Penser que la paix ou la survie dépend uniquement de la régulation individuelle, c’est faire abstraction de la réalité politique et historique qui structure chaque instant de la vie des opprimés.
La fausse neutralité
Reconnaître les traumas de plusieurs populations sans hiérarchie peut sembler bienveillant.
Mais dans les situations où l’un détient l’armée, le soutien international et le contrôle des territoires, et l’autre est confiné, bombardé, affamé, cette symétrie apparente masque une inégalité réelle.
La neutralité imposée à ce niveau sert souvent à dépolitiser la violence et à rendre invisibles les responsabilités de ceux qui détiennent le pouvoir, tout en laissant penser, en filigrane, que celui qui subit pourrait être encore un peu responsable de sa situation.
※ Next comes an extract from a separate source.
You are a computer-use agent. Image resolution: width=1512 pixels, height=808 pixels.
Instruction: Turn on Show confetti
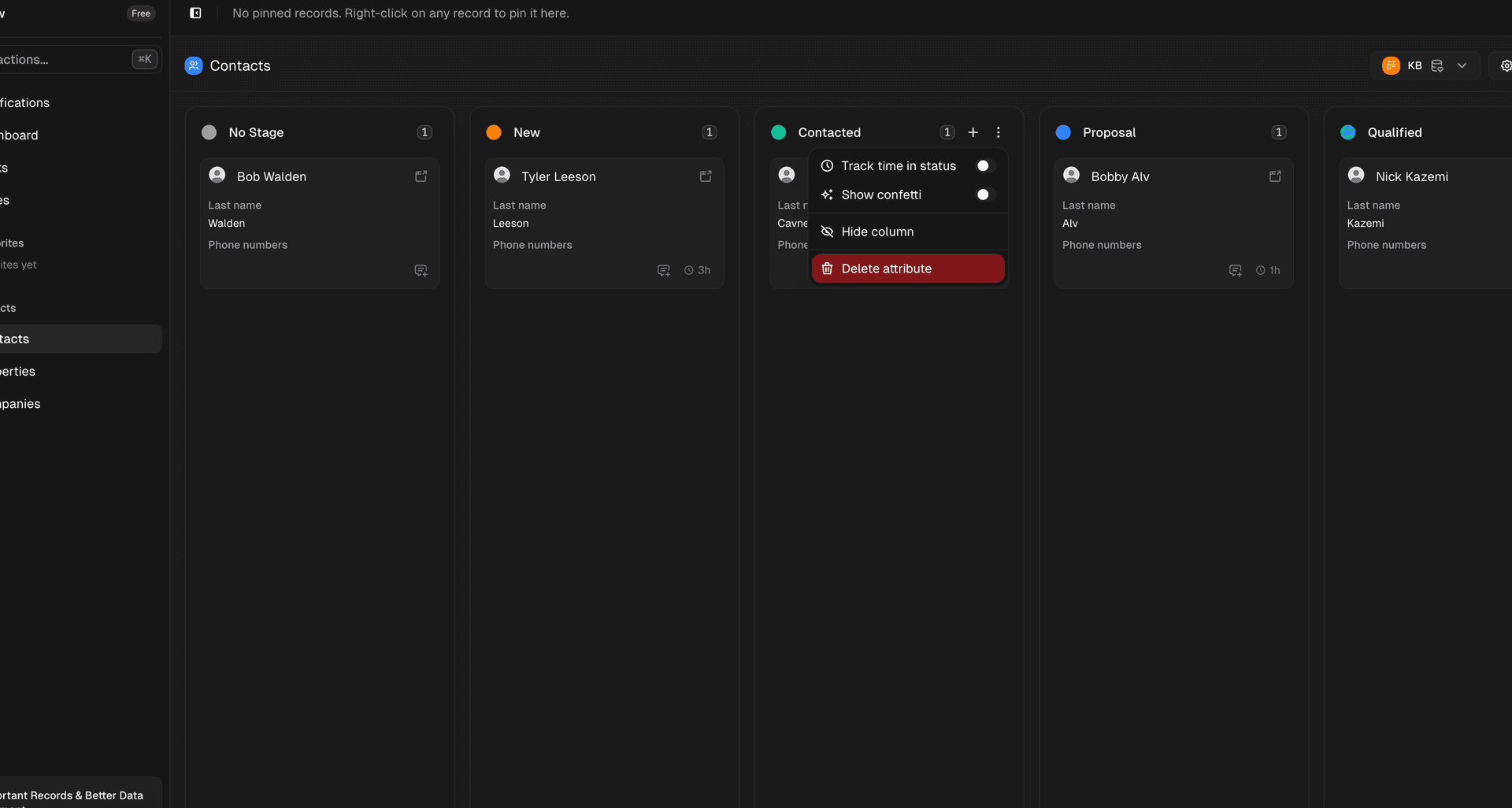coord(984,195)
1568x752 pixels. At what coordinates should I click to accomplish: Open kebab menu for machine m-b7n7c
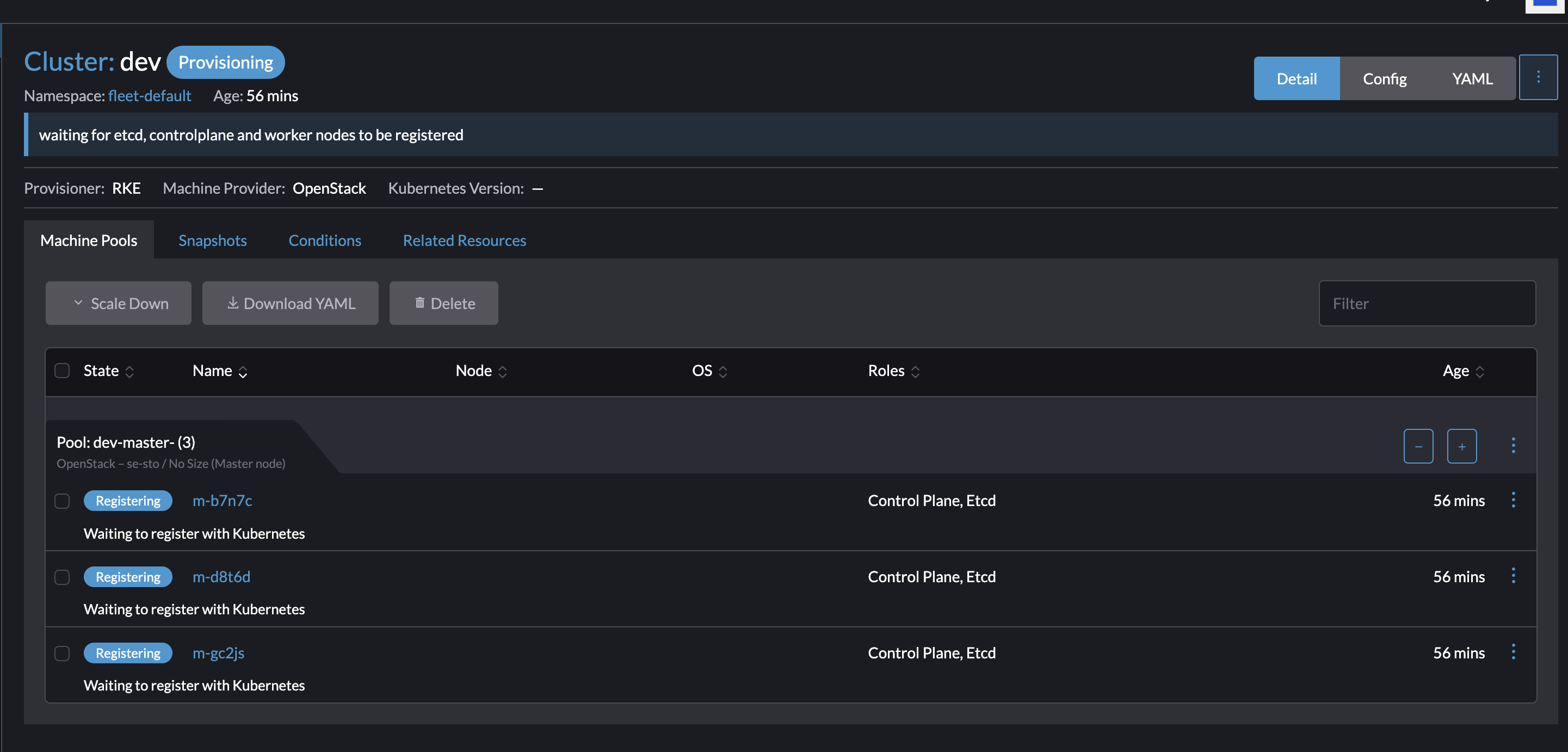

La responsabilité déplacée
Certains coachs proposent de créer des espaces de co-régulation ou de promouvoir une éducation à la sécurité pour les enfants des deux camps.
Dans des contextes de vie quotidienne, cela peut avoir du sens.
Mais face à un peuple occupé ou bombardé depuis des décennies, reporter la responsabilité de la paix sur les individus – et surtout sur les enfants – est irréaliste et moralement problématique.
Les oppresseurs, et non les opprimés, doivent se calmer, regarder les choses en face et cesser leur rapport problématique à la violence.
Conclusion
Le trauma existe et doit être reconnu.
Mais réduire des décennies de colonisation, d’expulsions, de bombardements , d'épuration ethnique et de famine organisée à un simple problème corporel ( de lien tête- corps ) , revient à faire porter sur les victimes la responsabilité non seulement de ce qui leur arrive mais aussi de leur propre survie.
C’est aux oppresseurs de se calmer, pas aux opprimés.
La paix ne naîtra que lorsque ceux qui détiennent le pouvoir cesseront de détruire l’existence d’un peuple, en abandonnant leurs réflexes toxiques et en adoptant des systèmes de régulation conformes aux principes de justice et aux lois humaines.